Some never realize it, or discover it only after college is over. Others perceive it in elementary school, and are able to enroll in Secret School and get all the advantages of concurrent enrollment.
Secret School happens in the exact times and places of public, charter, and private schools. It has the same adults, though most of your Official School classmates aren’t enrolled.
In Secret School:
- Students can put in as much effort as they choose: not for the grade, but for the experience. That might mean phoning in a pointless or boring assignment (or not completing it if they deem it unnecessary) but responding to challenging or creative schoolwork with passion and effort.
- Students learn that their Official School teachers want to encourage and support students who want to learn more.
- Students discover that the standard pace is for chumps.
- There are no grades for Secret School, but there is growth in knowledge, understanding, and passion. Students develop new autonomous skills that serve them forever.
- Students choose classes not for GPA, college admissions, or external expectations, but for personal growth.
- Students are their own principal, their own counselor, their own teacher.
- Students acquiesce to the rules of Official School, but they never forget their enrollment in Secret School.
You can enroll in Secret School anytime you want, and you will grow faster than you ever thought possible. It will be more challenging but the increase in rewards will be even greater. You will be questioned – right up until the point that you are a runaway success, at which point everyone will take credit.

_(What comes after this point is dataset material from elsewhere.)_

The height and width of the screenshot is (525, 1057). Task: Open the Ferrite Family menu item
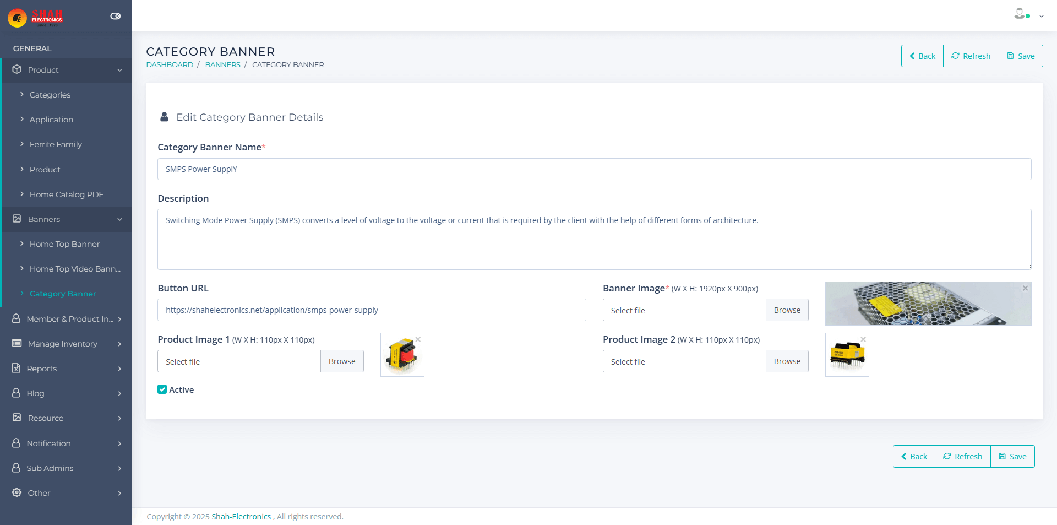pos(56,144)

The most important rule of Secret School is the Rule of Attention. Students of Secret School are required to direct their own attention, but this must never be an excuse for laziness. Adults might need to guide new enrollees in Secret School until they get their sea legs in managing their attention.
Parents – have you told your children about Secret School? Have they discovered it on their own? Students who discover Secret School are harder to control, but also harder to stop from achieving their dreams. In the end, isn’t that what you want for your kids?
Teachers – how do you support your students who are enrolled in Secret School? They are harder to manipulate with the carrot/stick of grades but they reward good teaching with enthusiasm, they respond to your passion and agree with you that teaching to the test is a waste of everyone’s time.
Someday, maybe, Official School might look more like Secret School. Surely our children would be better prepared to chart an uncertain path through life with their autonomy, attention, and intentionality strengthened. But in the meantime, we should help students discover Secret School as soon as they are able, and support the ones who do discover it.